Bu arada ortada ilginç ve işleri biraz içinden çıkılmaz hale sokan bir başka durum daha var. İşte yine ancak Mehmet Emin Karamehmet’in becerebileceği bir bomba ayrıntı daha: Karamehmet’in 2005 Aralık ayında Providence ile anlaşma yaparken gizli bir protokol imzaladığı ve büyük bir taahhütün altına girdiği anlaşıldı.
TMSF iş başında
Meğer Karamehmet, ABD’li fon’u “2011’e kadar yatırdığınız 240 milyon dolar en az 670 milyon dolar olur. Olmazsa bu parayı taahhüt ediyorum. Digiturk’ten bu parayı alırsınız” diyerek ikna etmiş.
ABD’li şirketin bir de böyle kapı gibi anlaşması var elinde.
Bu protokolü de gerekçe gösteren Providence, 2011’den bu yana geçen 3 yıla da faiz işleterek “Ben bu satışın sonunda en az 1 milyar doları cebime koymalıyım” demeye başladı. Ancak şirketin Maliye ile uzlaşamadığı bir vergi cezası var. Nihayetinde Digiturk’ün en büyük değeri de süper lig yayınları. Bu yayınların akıbeti de yine kamunun iki dudağının arasında... Yani 1 milyar dolar istedi ancak çok fazla da efelenemiyor. Zaten rakamı önce 800 milyona indirdi, bugünlerde ise 670 milyon dolara razı. TMSF nezaret ettiği bu satışta durumu iyi yönetiyor. Kamunun bu işten istediğini elde edebilmesi ve eli boş çıkmaması için kozlarını iyi oynuyor.

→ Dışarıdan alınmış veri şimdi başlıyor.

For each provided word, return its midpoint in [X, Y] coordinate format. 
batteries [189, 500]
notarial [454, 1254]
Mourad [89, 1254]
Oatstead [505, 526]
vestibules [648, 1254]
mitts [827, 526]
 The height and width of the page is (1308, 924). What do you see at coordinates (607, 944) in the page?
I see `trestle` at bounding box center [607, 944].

PARİS SAİNT GERMAİN’İN SAHİBİ KATARLILAR TALİP
Digiturk için görüşmeleri Providence yürütüyor, TMSF nezaret ediyor demiştik. Şimdi gelelim potansiyel alıcılara... Ne Doğan Grubu, ne de Türk Telekom potada değil. Şu an masada en ciddi alıcı olarak Katarlı bir grup oturuyor. Paris Saint Germain’i satın aldıktan sonra Zlatan İbrahimoviç, David Luiz, Cavani, Thiago Silva gibi ünlü futbolcuları transfer eden, hem Fransa Ligi’nde hem de Şampiyonlar Ligi’nde ses getiren işadamı Nasır El Halifi, Digiturk’ün de en büyük taliplisi.
Duyumlarıma göre, 1 milyar 350 milyon dolar teklif ettiler. Borçlar düşüldükten sonra 1 milyar 150 milyon dolar kalabilecek görünüyor. Bunun 670 milyon dolarını Providence alırsa, kalanı ile de vergi borçları ödenecek. TMSF bu ödemelerden sonra kendine kalacak payı da Karamehmet’ten kaynaklı kamu alacağının tahsilinde kullanabilmenin hesabını yapıyor.